Posted December 18, 2014 in Dog Behavior

Dr. Sophia Yin discusses the fundamental reasons for socializing puppies. For more from Dr. Yin, find her on Facebook or at

You’ve probably heard that puppies need to be socialized, but how do we know this and what do we know? Most of the ground-breaking studies were done in the 1950’s and 1960’s, one of which was performed by co-authors, David Freedman, John A. King and Orville Elliot and published in Science in 1962. They carried out a classic study using the methodology that had already been established for determining critical periods in other animals such as ducks, guinea pigs, chicken and sheep. They took five litters of cocker spaniels and three litters of beagles and raised each litter with their mothers in a one-acre fenced field in isolation from humans.

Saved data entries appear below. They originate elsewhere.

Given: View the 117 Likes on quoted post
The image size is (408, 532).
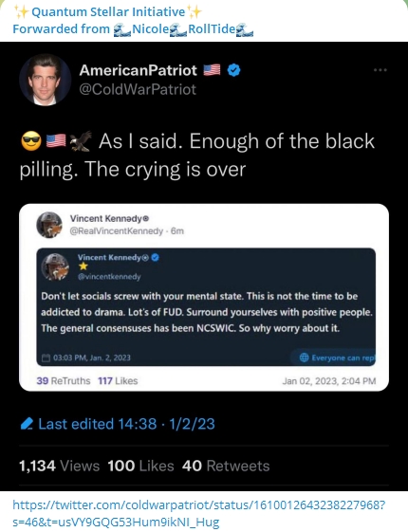Looking at the screenshot, I should (x=118, y=380).
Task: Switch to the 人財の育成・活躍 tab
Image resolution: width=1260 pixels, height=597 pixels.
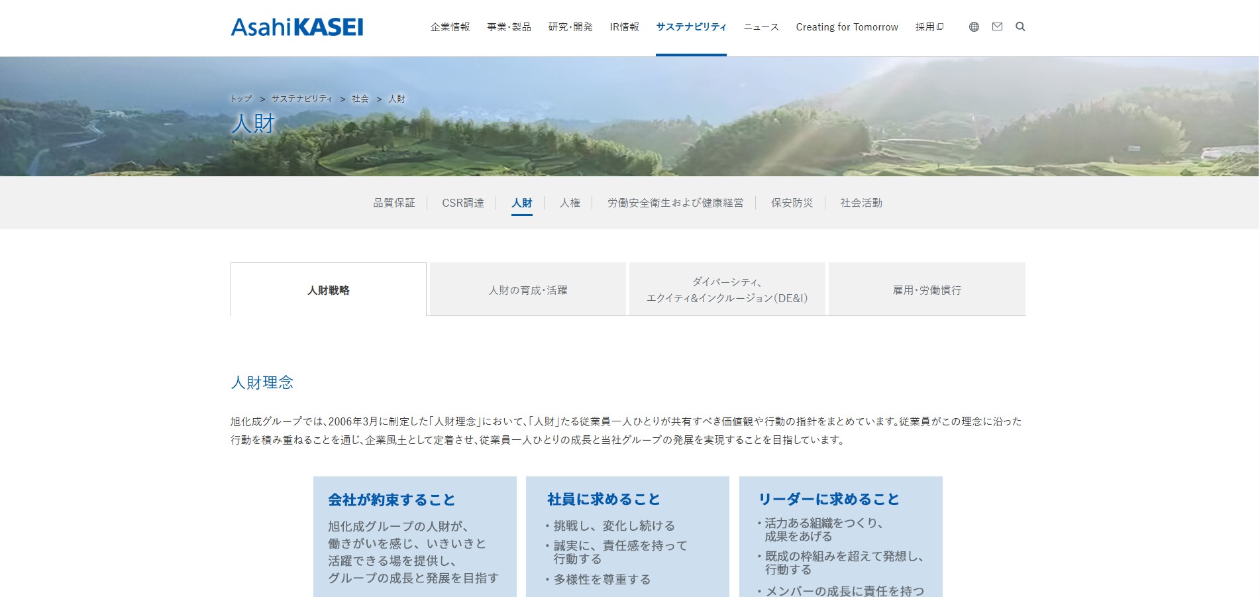Action: [527, 290]
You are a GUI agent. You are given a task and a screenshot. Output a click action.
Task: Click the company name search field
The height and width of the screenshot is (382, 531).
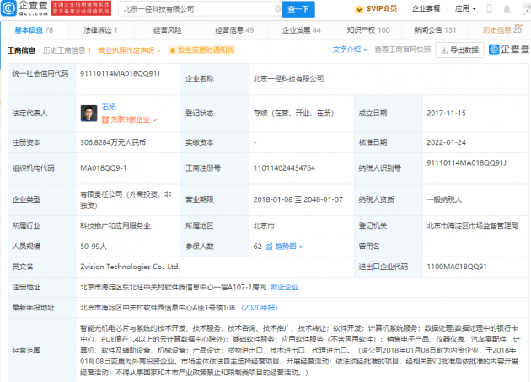tap(198, 9)
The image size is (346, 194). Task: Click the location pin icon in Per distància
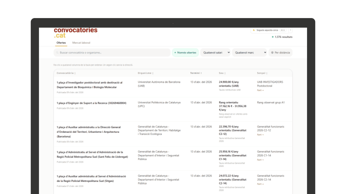tap(272, 53)
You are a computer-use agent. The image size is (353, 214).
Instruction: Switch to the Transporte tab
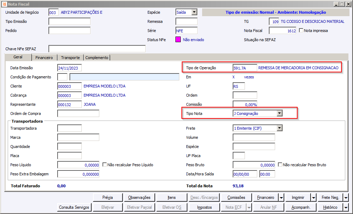click(71, 58)
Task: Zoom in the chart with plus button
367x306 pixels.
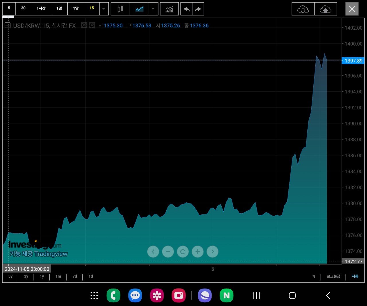Action: point(198,252)
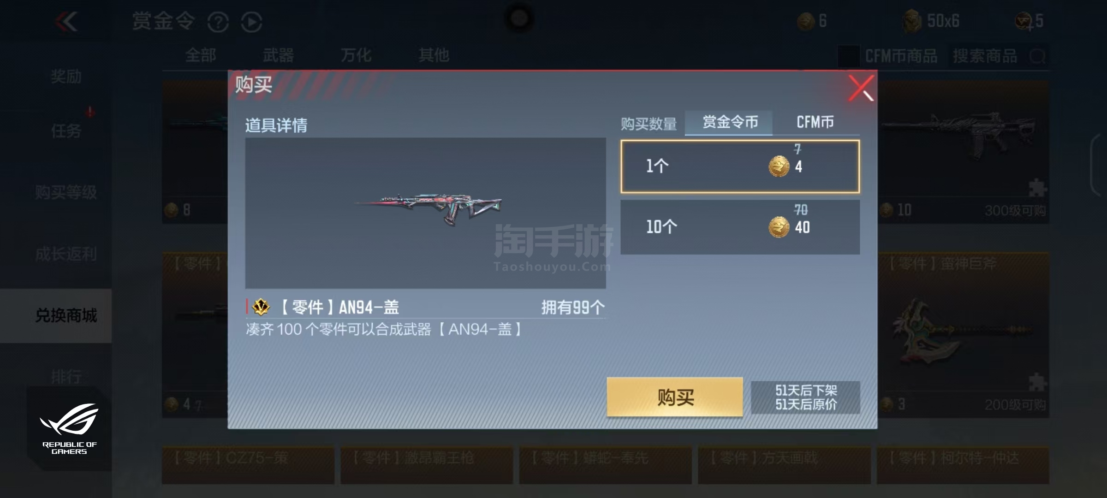Select the 10个 quantity option
This screenshot has height=498, width=1107.
pos(740,227)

Then, 29 pups were used in the socialization treatment groups and were taken and socialized for a week while five puppies remained as un-socialized controls. Puppies in the socialized group were socialized for a week either at 2 weeks of age, 3 weeks of age, 5 weeks of age, 7 weeks of age or 9 weeks of age and then returned to live in the field. During their week of socialization, the puppies were played with, tested and cared for during three daily 30-minute periods.

Behavior During the Week of Socialization

The age-related differences between pups was clear even at the start of socialization. The pups socialized starting at 5 weeks of age were significantly more attracted to humans than puppies that started socialization at 2, 3, and 9 weeks of age. The low scores for the 2-and 3-week-old pups were due to their immature motor skills; however the low scores in the 9-week olds occurred because these puppies tended to avoid the handler. They were fearful! Luckily, by the end of the week of socialization all except for the two-week olds were equally attracted to the handler.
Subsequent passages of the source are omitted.